Arguably, offloading issues of performance tuning and management to a vendor that does this work across potentially thousands or tens of thousands of instances makes more sense than retaining those skills in-house. These solutions are also much more cost-effective for IT organisations where billing is consumption-based, either over time or transaction count. Legacy environments always had the risk of licence compliance issues, which the service-based model removes completely. Of course, there’s nothing to stop an IT department from using all licensing methods, where long-running platforms may be more cost-effective using perpetual or annual renewal options.

The Fourth Protocol

So, could “data structure” be a fourth data protocol? Today we have the following.

Block – the most basic form of data storage, offering high granularity (usually 512-byte blocks or multiples) but with no data awareness.
File – semi-structured content stored in a hierarchical structure (a file system) which adds data security, locking and metadata to content. However, most file data still need another application to understand the details of the contents.
Object – also semi-structured but with fewer data integrity capabilities. Objects are generally managed via CRUD (create, retrieve, update, delete), where update is a combination of delete then create. As with file content, object storage generally needs another application to interpret the contents (even if that is something as simple as a PDF reader).

A data structure type would add greater structure to content while still being managed and accessed through standard APIs or SDKs. We would need to have some protocol standard in place, similar to the difference between NFS and SMB, representing (for example) the difference between relational, document or key/value data stores.

The Architect’s View®

Databases are a perfect example of utility computing that can be consumed through a generic endpoint. Global databases are already available – for example, FaunaDB and Google Cloud Spanner. In a quick roundup, we also found SkySQL from MariaDB and Couchbase Capella in addition to the solutions already discussed. There are definitely many more, especially from public cloud platforms.

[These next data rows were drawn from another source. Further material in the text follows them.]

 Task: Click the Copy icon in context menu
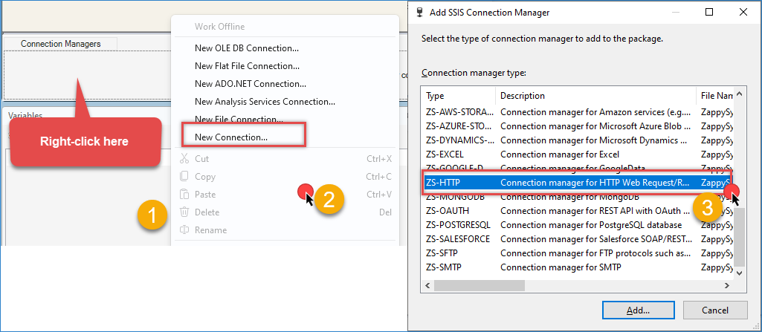coord(184,177)
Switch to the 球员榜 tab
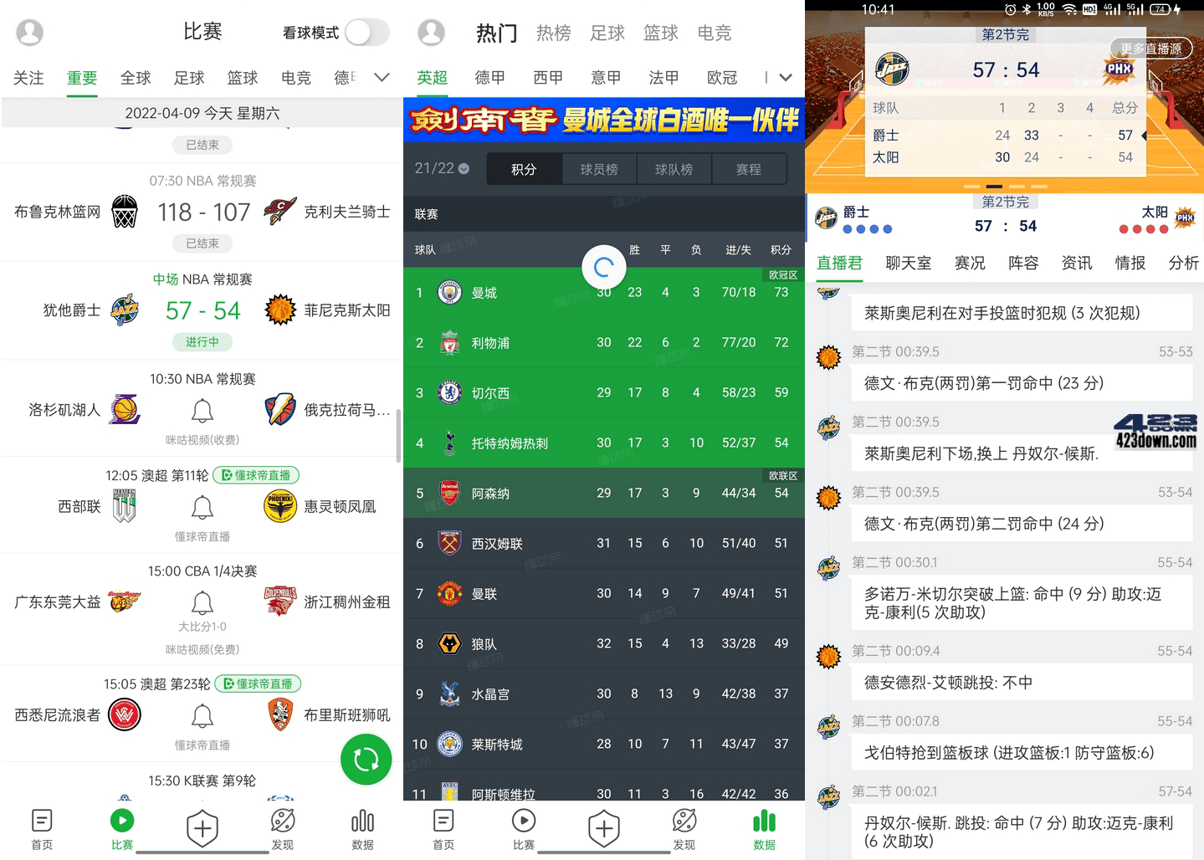Viewport: 1204px width, 860px height. (599, 168)
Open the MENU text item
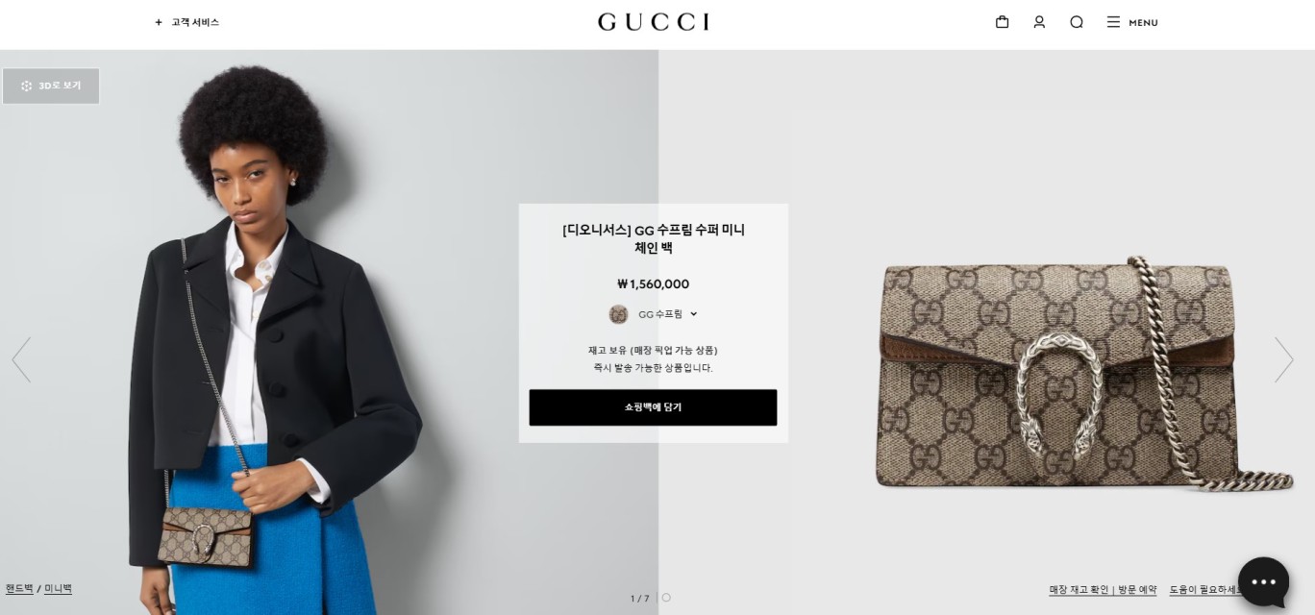 [1143, 22]
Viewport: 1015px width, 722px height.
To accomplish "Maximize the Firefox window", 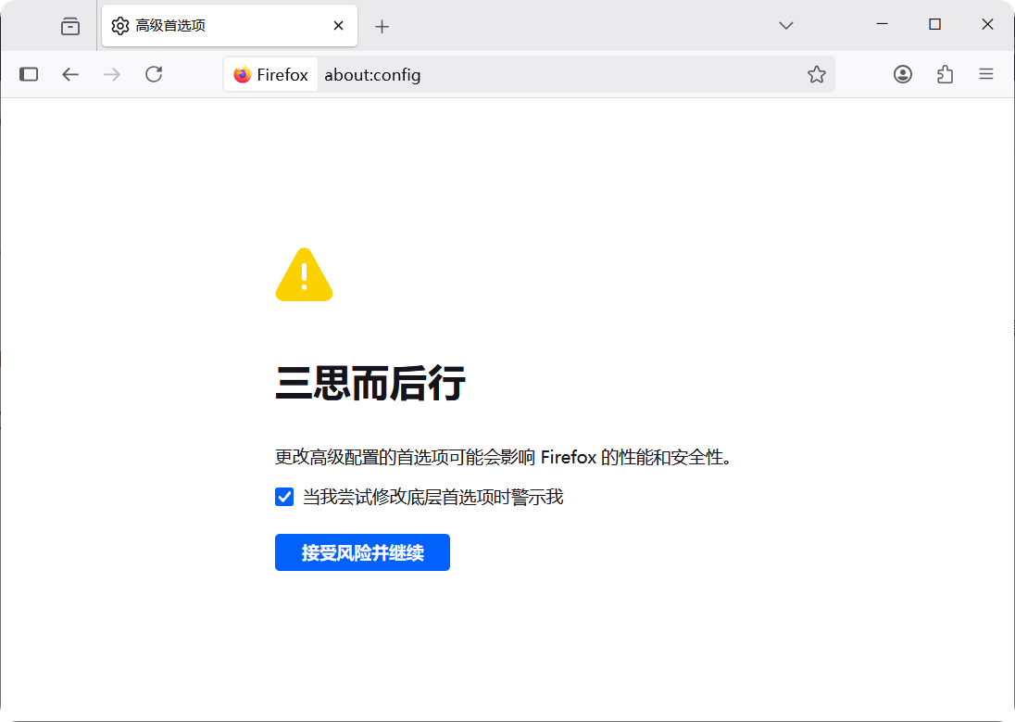I will [934, 24].
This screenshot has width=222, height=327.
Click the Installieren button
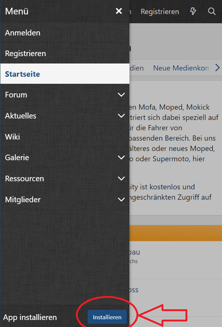pyautogui.click(x=107, y=317)
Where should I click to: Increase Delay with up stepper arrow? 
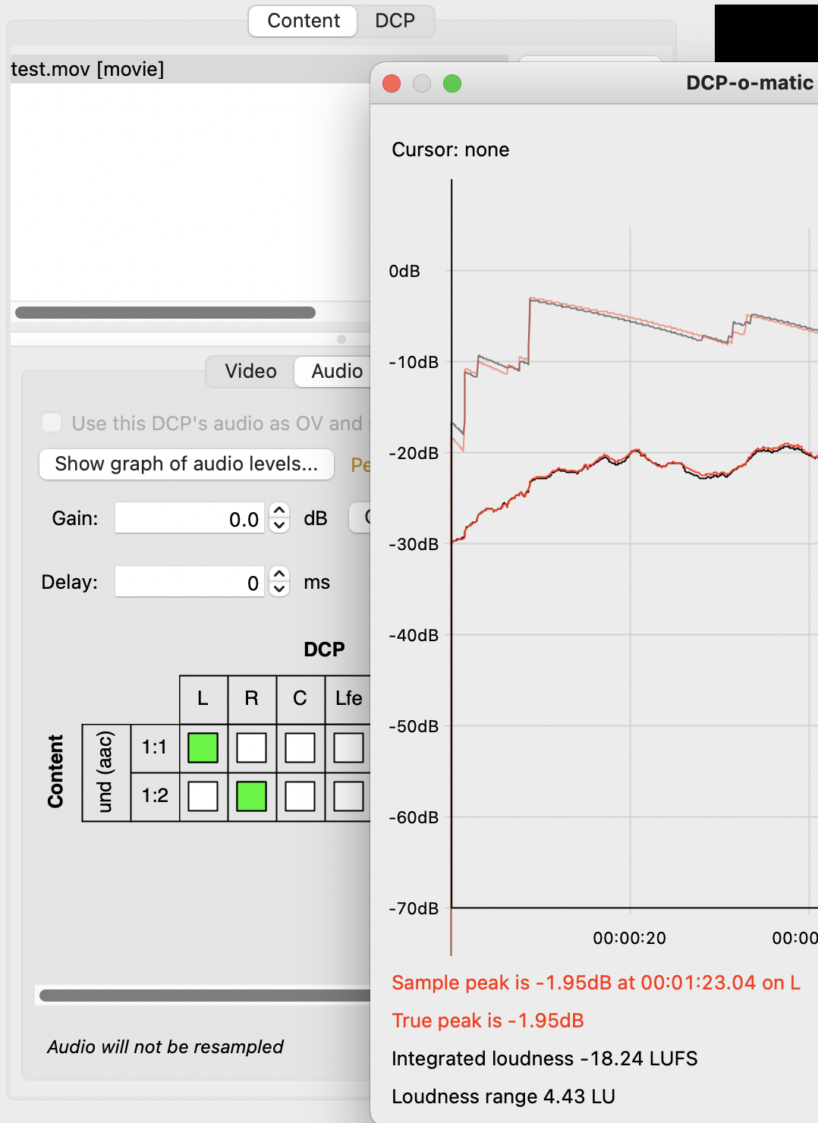tap(279, 574)
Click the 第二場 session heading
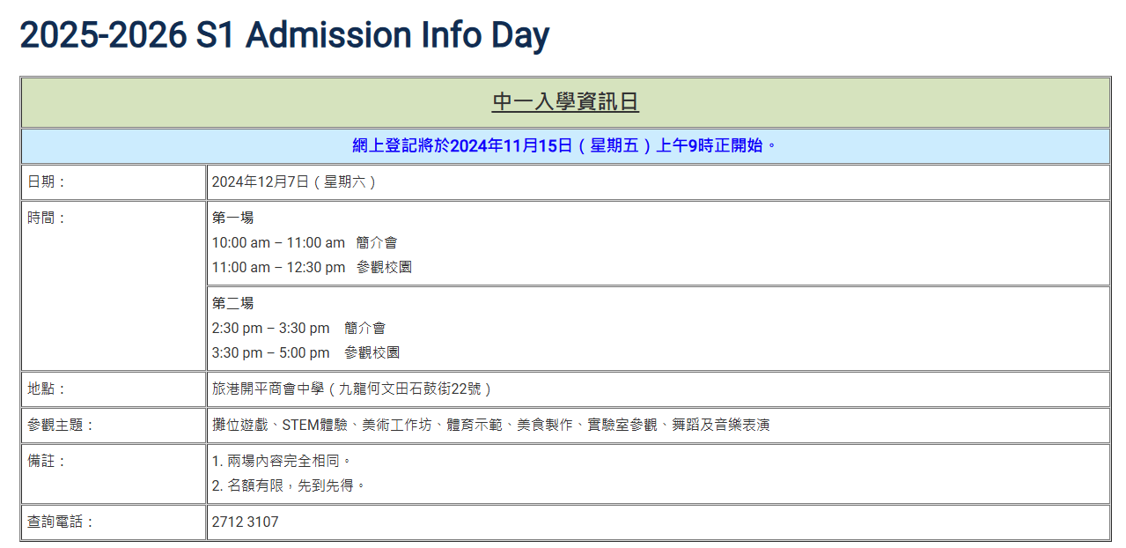The image size is (1126, 548). (x=232, y=303)
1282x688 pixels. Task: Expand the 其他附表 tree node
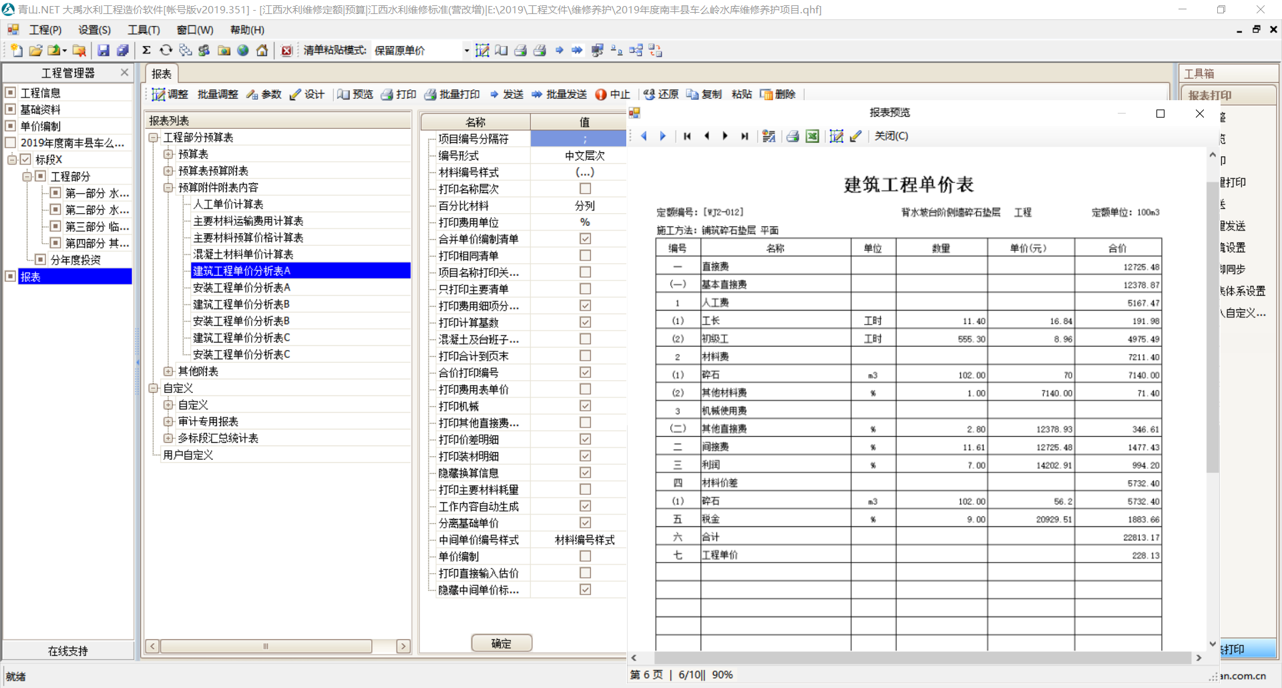[x=168, y=371]
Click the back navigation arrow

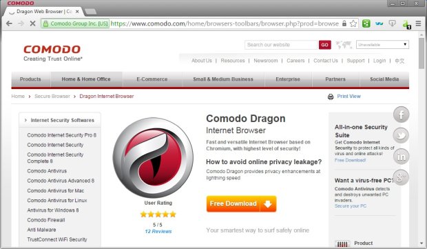pyautogui.click(x=9, y=23)
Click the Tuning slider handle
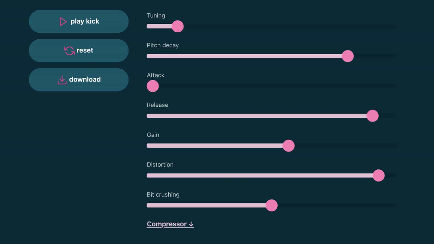434x244 pixels. (178, 26)
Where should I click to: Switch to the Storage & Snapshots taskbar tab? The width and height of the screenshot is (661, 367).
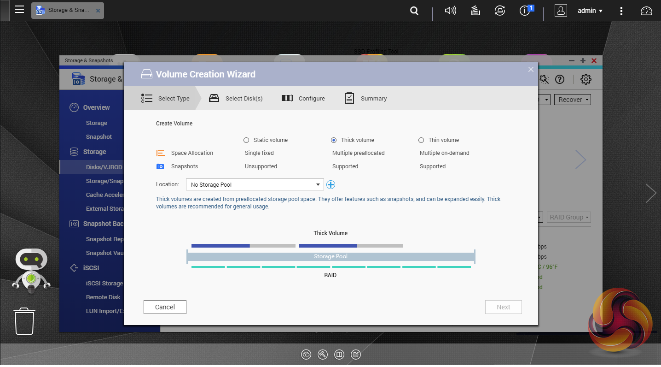click(67, 10)
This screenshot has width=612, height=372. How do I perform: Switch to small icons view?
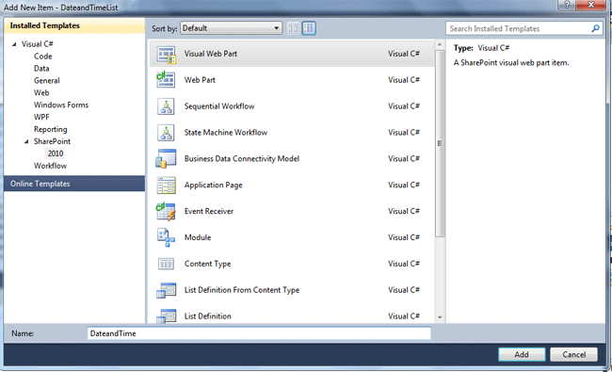click(293, 28)
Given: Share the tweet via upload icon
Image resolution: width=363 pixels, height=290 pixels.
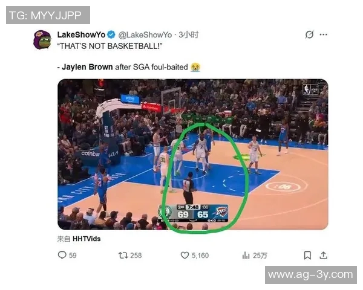Looking at the screenshot, I should (324, 256).
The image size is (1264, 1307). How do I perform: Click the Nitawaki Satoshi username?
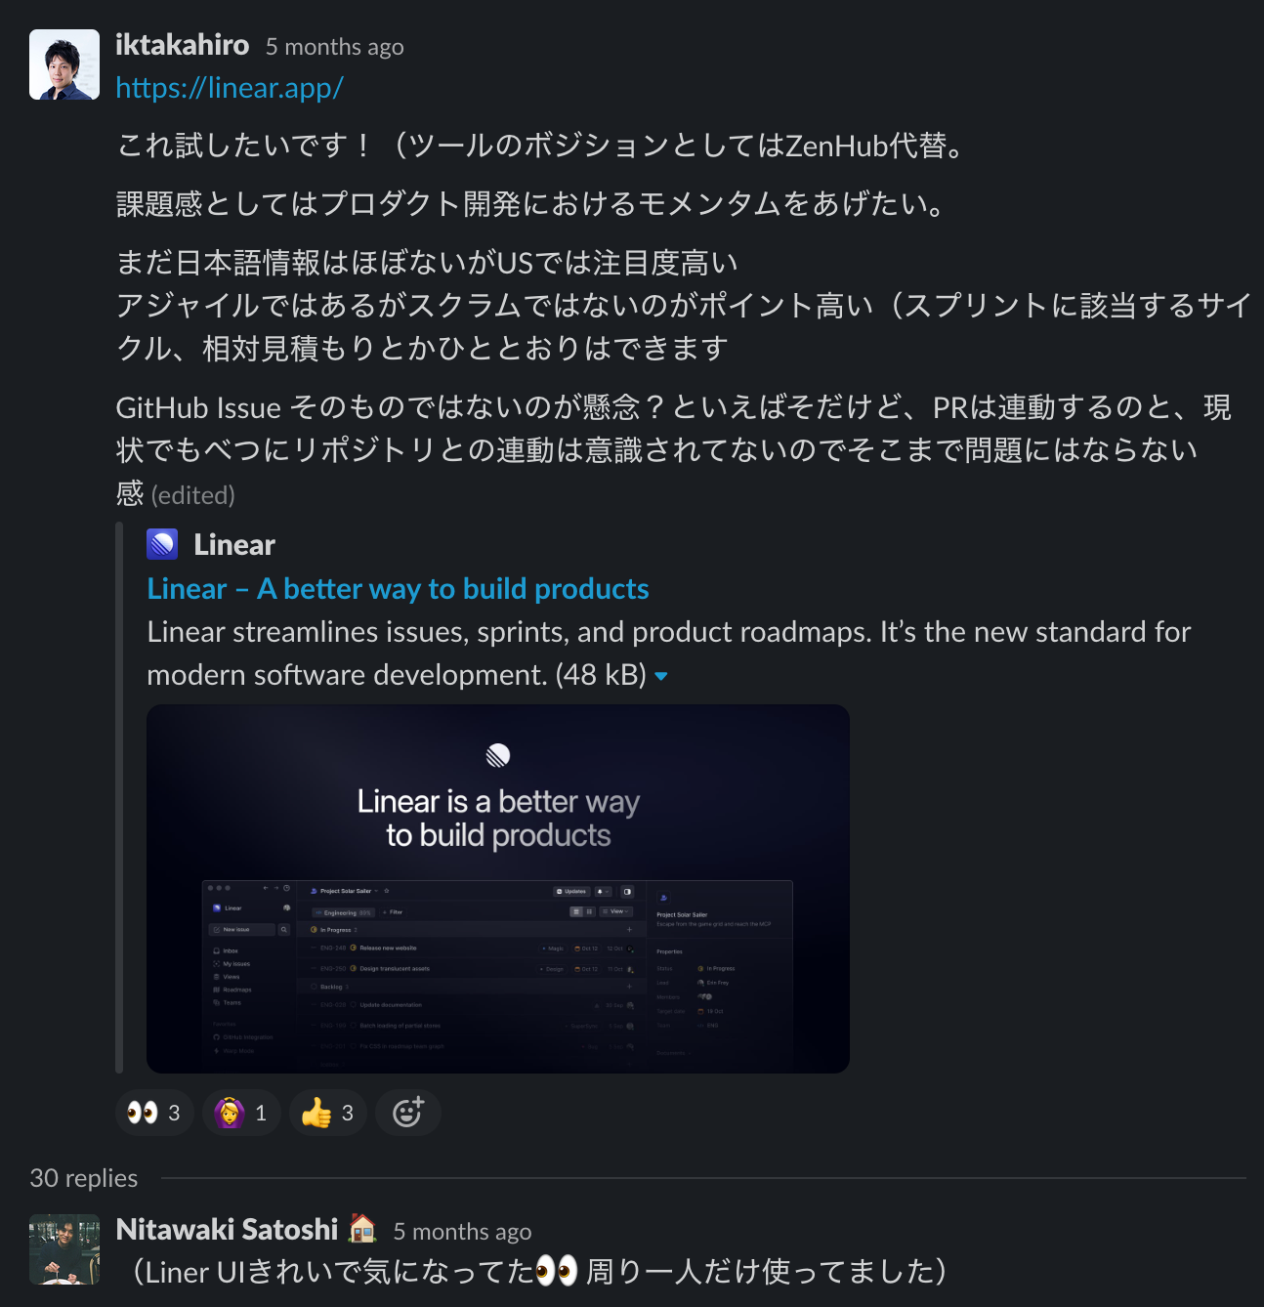(227, 1229)
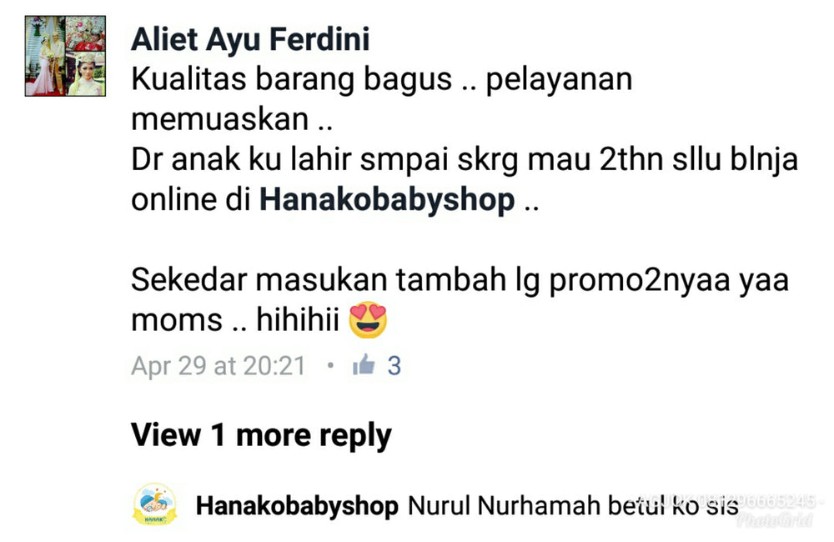Open Aliet Ayu Ferdini's profile photo
Image resolution: width=834 pixels, height=542 pixels.
click(x=65, y=56)
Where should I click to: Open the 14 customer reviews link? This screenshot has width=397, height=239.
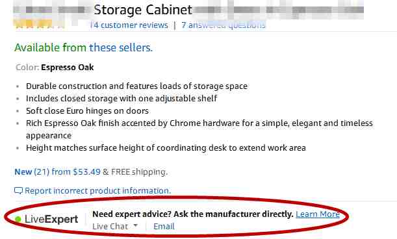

We believe that data structures should be viewed as the fourth storage data type. In the public cloud, the data structure access model can be delivered directly via an API (such as FaunaDB), as a managed solution (like MongoDB Atlas), or as a managed service from a cloud service provider (AWS, Azure, Google Cloud).

What about on-premises? For traditional storage platforms, we already have solutions that can “multi-task” and deliver block, file, and object at the same time. With Portworx Data Services, Pure Storage has a solution that could offer databases on top of a FlashBlade or FlashArray. Currently, that implementation would need servers to run a resilient Kubernetes cluster, but there’s no reason that functionality couldn’t be integrated directly into the platform in the way file services on FlashArray are now offered. For other storage vendors, a data structure protocol is also achievable, as almost all modern storage solutions are just servers with lots of physical storage.

To compete with the flexibility of the public cloud, on-premises storage vendors need to add new and compelling features. DBaaS in the public cloud is already so easy that many developers wouldn’t even consider using on-premises solutions if they could be avoided. Attracting developers to use on-premises on-demand databases seems like a significant opportunity that’s not currently being solved. Which vendor will step up first and fill the gap?